Estimation Module (estimation)
The estimation module implements the core regression and inference procedures for the Lee and Wooldridge difference-in-differences methods.
Cross-sectional OLS estimation for difference-in-differences analysis.
This module implements OLS regression on transformed outcome variables for estimating average treatment effects on the treated (ATT) in common timing difference-in-differences designs. After unit-specific time-series transformations remove pre-treatment patterns, the estimation problem reduces to standard cross-sectional regression.
The module provides three main functions:
prepare_controls: Constructs centered controls and interaction terms for regression adjustment.estimate_att: Estimates the ATT using cross-sectional OLS on the first post-treatment period.estimate_period_effects: Estimates period-specific ATTs via independent cross-sectional regressions for each post-treatment period.
Supported variance-covariance estimators include homoskedastic OLS, heteroskedasticity-robust (HC1, HC3), and cluster-robust standard errors.
Notes
The transformation-based approach converts the panel data DiD problem into a cross-sectional treatment effects problem. Under no anticipation and parallel trends assumptions, the ATT is identified as the coefficient on the treatment indicator in OLS regression of the transformed outcome.

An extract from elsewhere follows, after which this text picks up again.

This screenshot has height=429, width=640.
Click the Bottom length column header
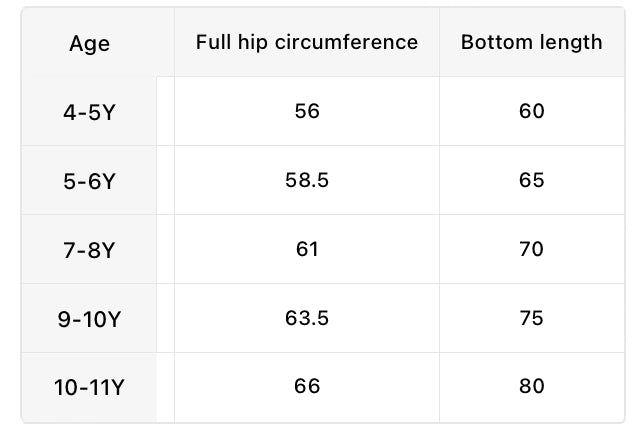click(x=531, y=42)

For small samples, homoskedastic standard errors with t-distribution critical values provide exact inference under normality. HC3 standard errors offer improved finite-sample performance over HC1 when sample sizes are moderate but asymptotic theory may not apply.

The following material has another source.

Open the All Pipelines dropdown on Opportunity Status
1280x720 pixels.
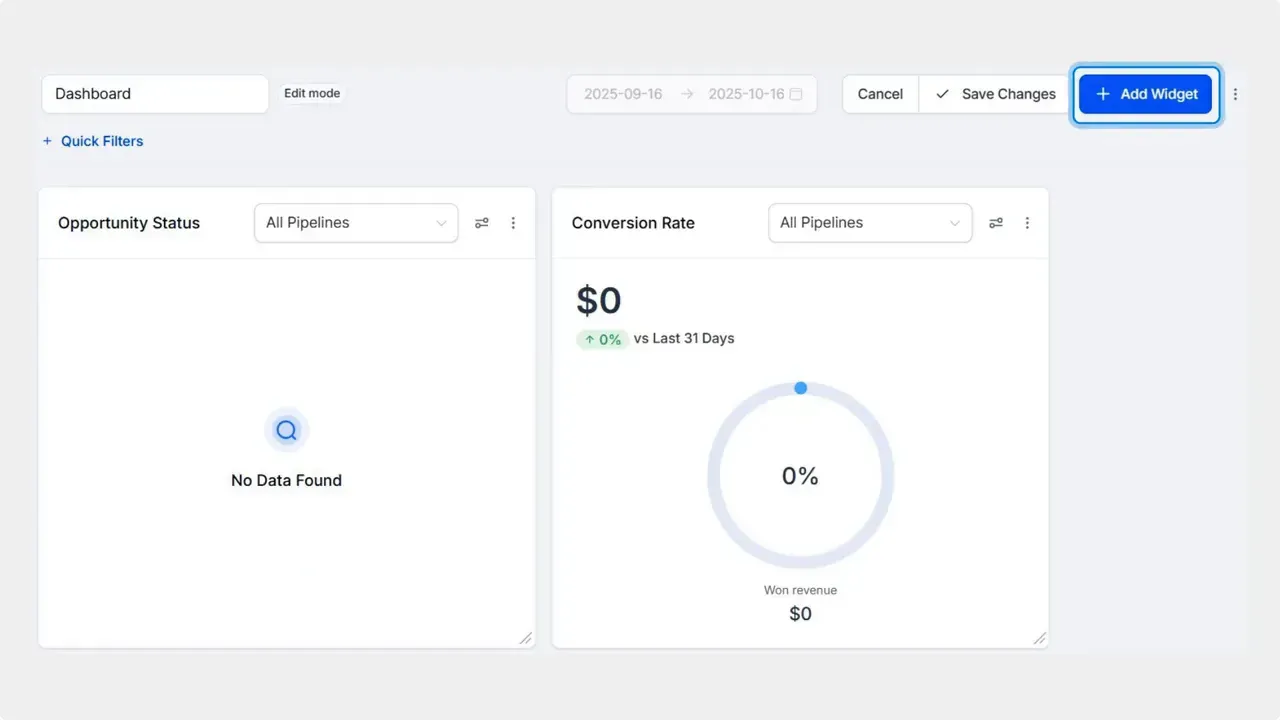[355, 222]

Cluster-robust inference uses G-1 degrees of freedom (where G is the number of clusters) rather than the residual degrees of freedom, which provides more conservative inference when the number of clusters is small.
- lwdid.estimation.prepare_controls(data, d, ivar, controls, N_treated, N_control, data_sample=None)[source]

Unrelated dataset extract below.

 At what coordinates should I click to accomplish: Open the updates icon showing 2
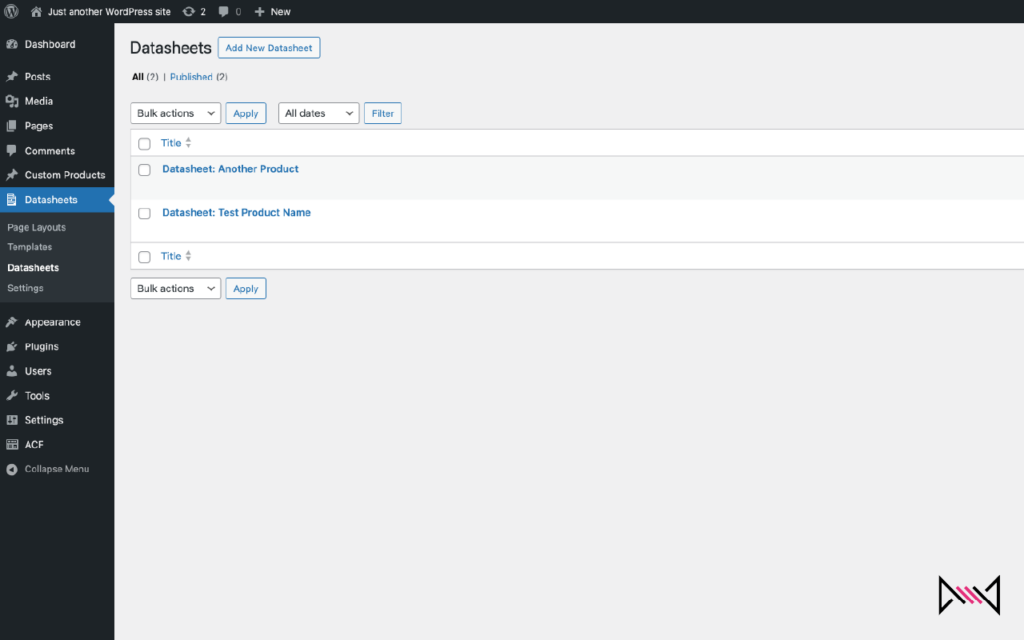[188, 12]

Construct centered controls and interactions for regression adjustment.
Verifies that sample sizes satisfy N_treated > K+1 and N_control > K+1, where K is the number of control variables. If conditions are met, computes the mean of control variables for the treated group, centers the controls by subtracting these means, and creates interaction terms between the treatment indicator and the centered controls.
- Parameters:
data (pd.DataFrame) – Transformed panel data containing control variables and treatment indicators.
d (str) – Name of the treatment indicator column.
ivar (str) – Name of the unit identifier column.
controls (list[str]) – List of control variable names. Must be numeric and time-invariant.
N_treated (int) – Number of treated units in the regression sample.
N_control (int) – Number of control units in the regression sample.
data_sample (pd.DataFrame | None, optional) – Specific sample to use for computing means (e.g., first-post-treatment cross-section). If None, uses the full
datafiltered by treatment status.
- Returns:
A dictionary containing:
- ’include’bool
Whether controls can be included in regression.
- ’X_centered’pd.DataFrame or None
Centered control variables (X - X_mean_treated).
- ’interactions’pd.DataFrame or None
Interaction terms (D * X_centered).
- ’X_mean_treated’dict
Means of controls for the treated group.
- ’RHS_varnames’list of str
Names of all right-hand side control variables.
- Return type:
See also
estimate_attUses prepared controls for ATT estimation.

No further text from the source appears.